═══ Selected text

Birthdays are undeniably the only days which we are entitled to be selfish and not be condemned for it. However, one local celebrity decided to turn it around and transform her birthday into a charitable cause. Meet Tammie Chew, the actress from the TV drama, Menantu International on MediaCorp’s Suria channel.
Instead of getting gifts, Tammie decided that each guest would bring one to two items for donation. The guest will donate any amount of money in exchange for the gift he or she wants to “buy” at the donation corner. All monetary proceeds would go to the Singapore Association of the Visually Handicapped (SAVH).
As her graphic design sponsor, I felt privileged to be involved in this charitable cause and worked closely with Tammie as she invited film and media crew, celebrities, sponsors, charity ambassadors, friends and loved ones to her cherished event. The recently turned 31-year-old actress looked stunning in her simple but elegant, strapless black-white palm tree print dress as she carefully coordinated the event with the sponsors early on that Saturday (26 Sept 2015) which ran from 4pm to 10pm.

══════
═══ Rows

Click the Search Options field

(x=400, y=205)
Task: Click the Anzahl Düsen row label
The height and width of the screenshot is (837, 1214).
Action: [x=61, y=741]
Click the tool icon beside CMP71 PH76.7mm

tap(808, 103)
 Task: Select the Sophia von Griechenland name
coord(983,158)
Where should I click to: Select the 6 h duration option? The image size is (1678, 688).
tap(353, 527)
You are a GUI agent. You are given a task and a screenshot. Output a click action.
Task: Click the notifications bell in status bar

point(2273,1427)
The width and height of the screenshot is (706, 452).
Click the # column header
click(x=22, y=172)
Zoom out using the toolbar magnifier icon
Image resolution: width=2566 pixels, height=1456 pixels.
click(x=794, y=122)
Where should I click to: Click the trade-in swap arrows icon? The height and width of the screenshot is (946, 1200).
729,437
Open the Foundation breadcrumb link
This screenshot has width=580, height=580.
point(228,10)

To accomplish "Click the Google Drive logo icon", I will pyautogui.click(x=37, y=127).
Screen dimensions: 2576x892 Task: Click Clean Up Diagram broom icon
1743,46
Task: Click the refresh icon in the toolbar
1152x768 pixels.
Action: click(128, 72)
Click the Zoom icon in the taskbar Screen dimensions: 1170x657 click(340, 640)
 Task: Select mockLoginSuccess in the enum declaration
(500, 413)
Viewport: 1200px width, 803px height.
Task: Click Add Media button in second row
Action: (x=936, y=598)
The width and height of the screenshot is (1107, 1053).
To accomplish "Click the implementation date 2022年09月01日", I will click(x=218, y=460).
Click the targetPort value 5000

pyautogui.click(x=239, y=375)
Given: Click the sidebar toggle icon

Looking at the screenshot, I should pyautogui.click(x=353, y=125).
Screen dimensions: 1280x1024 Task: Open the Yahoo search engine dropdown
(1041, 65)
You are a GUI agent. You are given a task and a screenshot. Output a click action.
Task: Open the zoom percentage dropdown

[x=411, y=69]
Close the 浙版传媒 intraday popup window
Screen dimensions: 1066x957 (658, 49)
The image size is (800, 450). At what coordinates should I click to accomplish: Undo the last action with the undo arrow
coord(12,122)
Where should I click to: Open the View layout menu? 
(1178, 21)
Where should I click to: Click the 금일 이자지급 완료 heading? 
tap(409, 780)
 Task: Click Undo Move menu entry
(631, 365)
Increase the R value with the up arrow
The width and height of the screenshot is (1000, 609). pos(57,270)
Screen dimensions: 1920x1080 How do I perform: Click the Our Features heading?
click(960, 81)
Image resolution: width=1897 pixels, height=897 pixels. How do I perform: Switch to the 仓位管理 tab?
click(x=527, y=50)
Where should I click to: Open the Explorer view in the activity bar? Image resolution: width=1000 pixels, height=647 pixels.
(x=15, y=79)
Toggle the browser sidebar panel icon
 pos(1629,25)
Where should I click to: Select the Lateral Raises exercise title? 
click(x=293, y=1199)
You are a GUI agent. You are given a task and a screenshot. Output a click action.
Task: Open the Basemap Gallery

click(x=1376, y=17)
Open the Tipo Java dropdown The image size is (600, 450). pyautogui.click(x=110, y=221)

══════

Requirements:
A - According to the Tammie Chew article, which organization received all the monetary proceeds from the birthday event?
B - Reproduce a part of the Tammie Chew article word for word. Begin at the words "Birthdays are undeniably" and stop after "MediaCorp’s Suria channel.".

Responses by task:
A - The Singapore Association of the Visually Handicapped (SAVH).

B -
Birthdays are undeniably the only days which we are entitled to be selfish and not be condemned for it. However, one local celebrity decided to turn it around and transform her birthday into a charitable cause. Meet Tammie Chew, the actress from the TV drama, Menantu International on MediaCorp’s Suria channel.